With the single exception of a mention in The Kirk Report, by far the biggest traffic directed to Controlled Greed comes from James Altucher's occasional mentions in his blog column in TheStreet.com.
So I like James for that if nothing else.
But I also admire him for something else. He's a great column writer (he might be a great writer, period, for all I know). I'm talking Jim Grant-quality stuff, folks.
Take his latest piece in the Financial Times. Do you know what one of the signs of a top-notch column writer is?
The first sentence. It grabs you. In James' latest FT piece:
In 1985 my dad made $5m.
Short and attention-getting. Anyone who says otherwise is lying, illiterate, or can't read English. And anyone who can resist reading on must possess no curiosity. Or maybe not a pulse.
The column details financial ups and downs in his father's life, and his own. James tried lots of different things, including Zen-style meditation:
All of this is to say: nothing works. The saying, “better to have loved and lost than never to have loved at all” is not true when it comes to money (I’m not so sure it’s true with love either). Better to never have than to taste what feels like immortality and to have to part with it.

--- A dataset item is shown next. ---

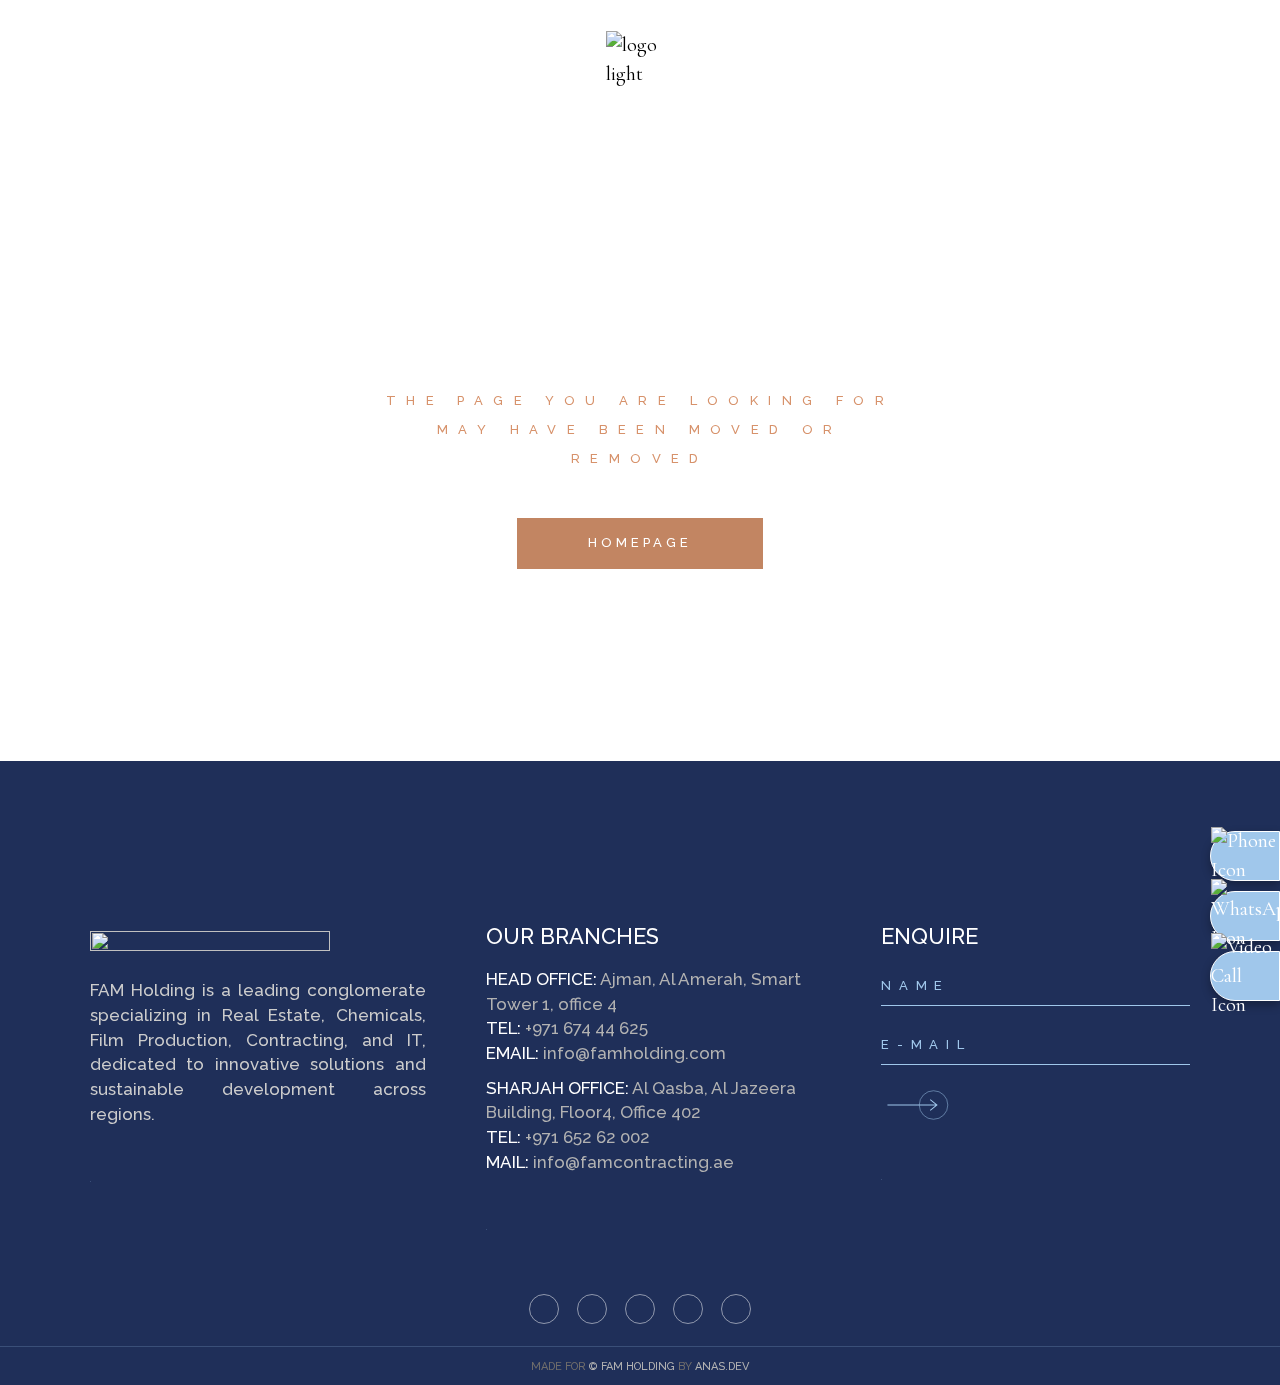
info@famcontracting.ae (633, 1162)
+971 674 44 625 (586, 1028)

I was able to learn from my mistakes and slowly climb out of the hole, possibly becoming a better person as a result. My dad’s worries ultimately overcame him, and he passed away from a stroke two years ago.One thing I learned in the process, as clichéd as it sounds, is that nothing is worth worrying about. Right now, with the US economy seemingly in collapse, a run on the banks being discussed in the mainstream media and the housing crisis on the verge of depression-like proportions, it’s easy to worry or panic.
You and I could do worse than to read -- and re-read -- this column. Especially with the New Year approaching. Here's how James Altucher ends this one:
With persistence, diversification (both in your career and in your investments), and learning to postpone worry for a brighter day, these moments of panic turn into long-term opportunities if taken advantage of. As for me, the internet, plus investing, has paid off for now. But unfortunately my dad didn’t live to see it.